JM: What the Green New Deal working group does is make architectural knowledge and architectural expertise visible as having a public benefit. Oftentimes, your average person has no idea what role architecture could play in their lives.
I ask my students all the time, “If you go to your parents and you ask them what they need a doctor for, they can tell you. They can tell you what they need a lawyer for, if they need one. If you ask them what they need an architect for, they’re like, “I don’t…”
At the same time, thinking about organized labor and the question of policy, look at the nurses in the Service Employees International Union influencing health care policy. Look at the Chicago Teachers Union in play influencing education policy.

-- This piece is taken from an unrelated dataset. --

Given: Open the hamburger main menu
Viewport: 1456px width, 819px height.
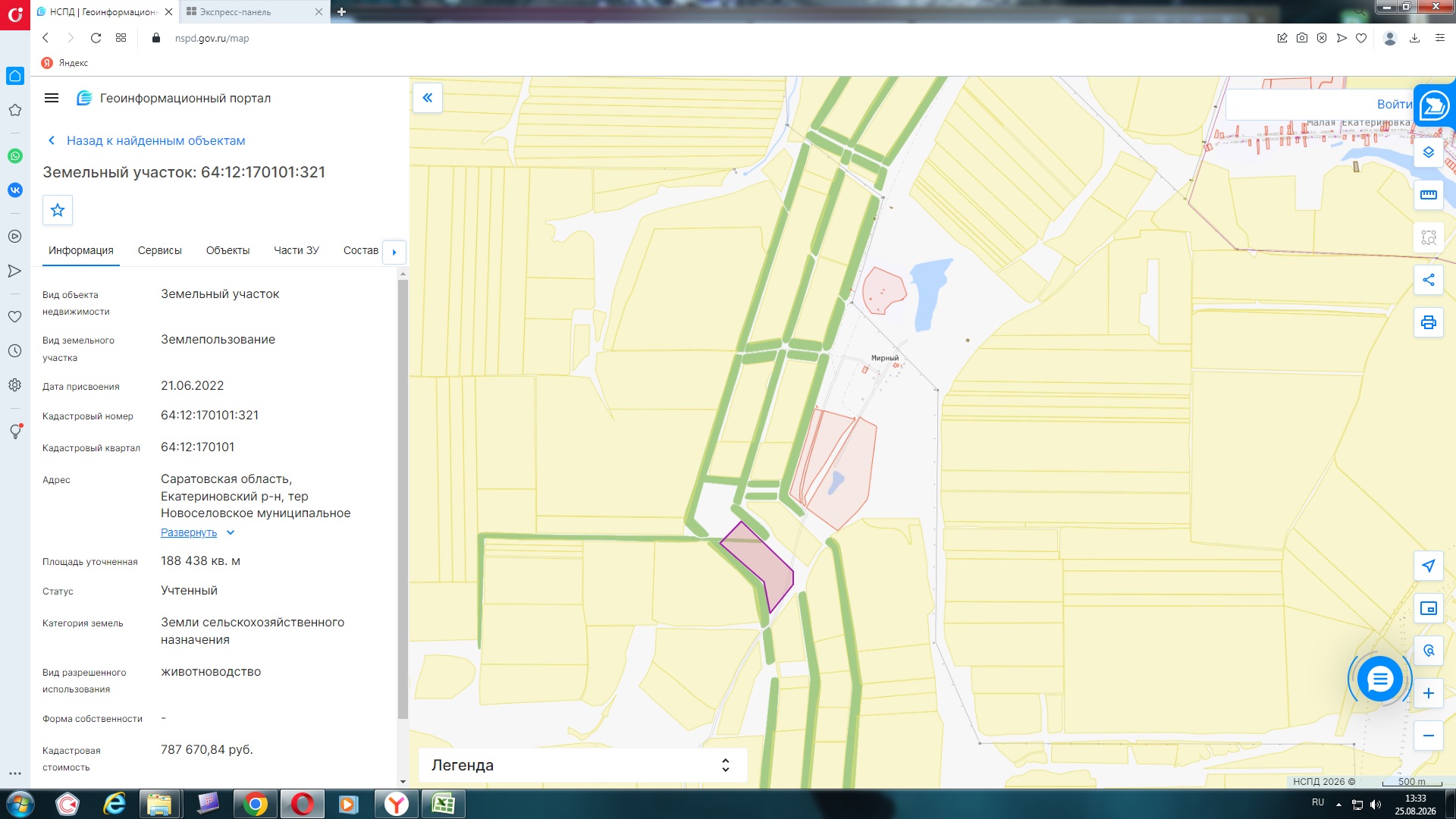Looking at the screenshot, I should 52,98.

That’s possible because of this organized power. I think that it’s interesting to see the Green New Deal working group already showing us the influence that organized labor within the architectural sector could have over policy, which is huge.

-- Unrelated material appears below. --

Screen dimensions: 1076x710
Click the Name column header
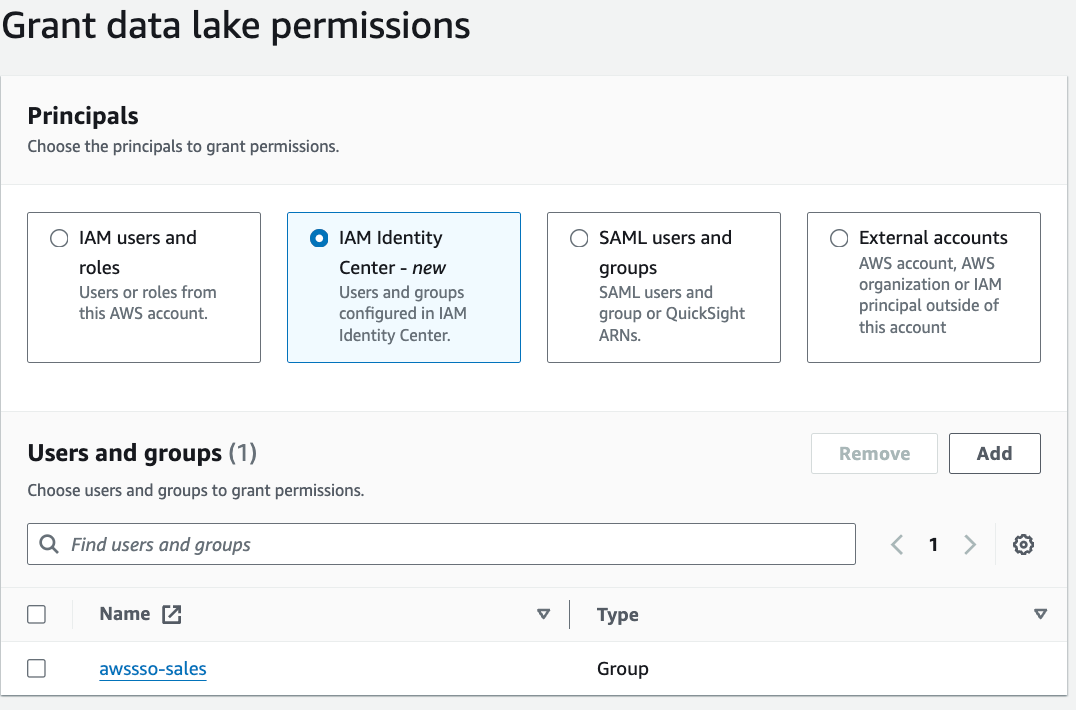tap(125, 614)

EI: When we lobby lawmakers, we introduce ourselves to them in that way. We tell them we are not speaking from self-interest. In fact, what we’re saying is going to work against the economic model of the industry. There’s no one else willing to say it.
JM: To be clear, the current economic model isn’t even working for architects right now. I think it’s a common narrative to say that unions come in and they destroy the profitability of the private sector. If you look into the way that architects are paid and the way that they’re worked, there’s a reliance on labor abuse in order to produce the built environment. It’s very clear that this economic model that we have right now is not in service, even to the principals.

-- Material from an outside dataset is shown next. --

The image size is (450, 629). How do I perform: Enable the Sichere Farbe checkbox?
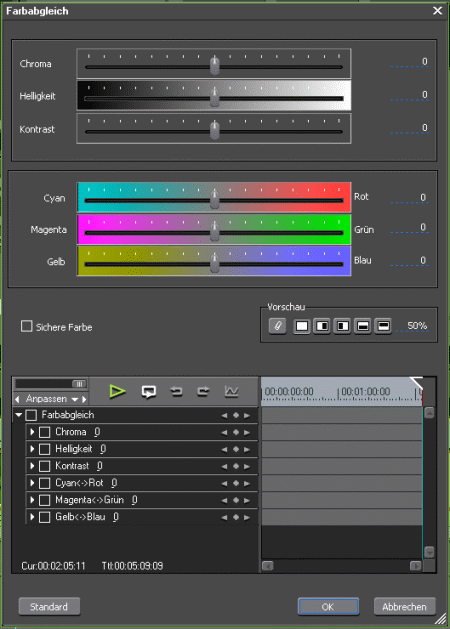point(26,326)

RM: When you frame a future based on our current economic model, that goes against the entire idea of the Green New Deal, which is federal funds. It’s about public investment. It’s about changing the economic paradigm of building, of energy, of infrastructure. The current economic model becomes irrelevant because we’re shaping something new.
EI: Yeah, that’s the hope. Let’s make it irrelevant.
NYRA: The people who were part of the union drive at SHoP are not all licensed architects. The union and the licensure—actually, they’re independent. Is a union agnostic to licensure?
JM: I think the union is also an understanding of all the types of labor that it takes to pull off an architectural project.
RM: As a document controller at a large firm, I was an admin employee appended to a technical team in construction administration. That is to say replaceable, interchangeable. Often the partners didn’t know me personally, even though I was putting their stamp on thousands of drawings.
An architectural union is compelling to me as an architectural worker who’s not an architect and will not be an architect. There’s no organization that represents me at work, obviously, but also is lobbying for my interests, especially once I say, “I don’t want to become an architect.”
NYRA: Are any of you part of a union now?
EI: As a professor at The Cooper Union, I’m part of a union there. I participated in the most recent contract negotiation. One of the big victories that the union won is about uncompensated hours in academia. We just won compensation for committee work, and that’s huge, actually. Unions can be extremely powerful. You can make demands and you can win.
Rio Morales is an architectural worker and member of the Architecture Lobby’s New York chapter.
Jess Myers is an assistant professor of architecture at The Rhode Island School of Design and the former costeward of the Architecture Lobby’s New York chapter.
Elisa Iturbe is an assistant professor of architecture at The Cooper Union. She is the co-coordinator of the Green New Deal working group within the Architecture Lobby.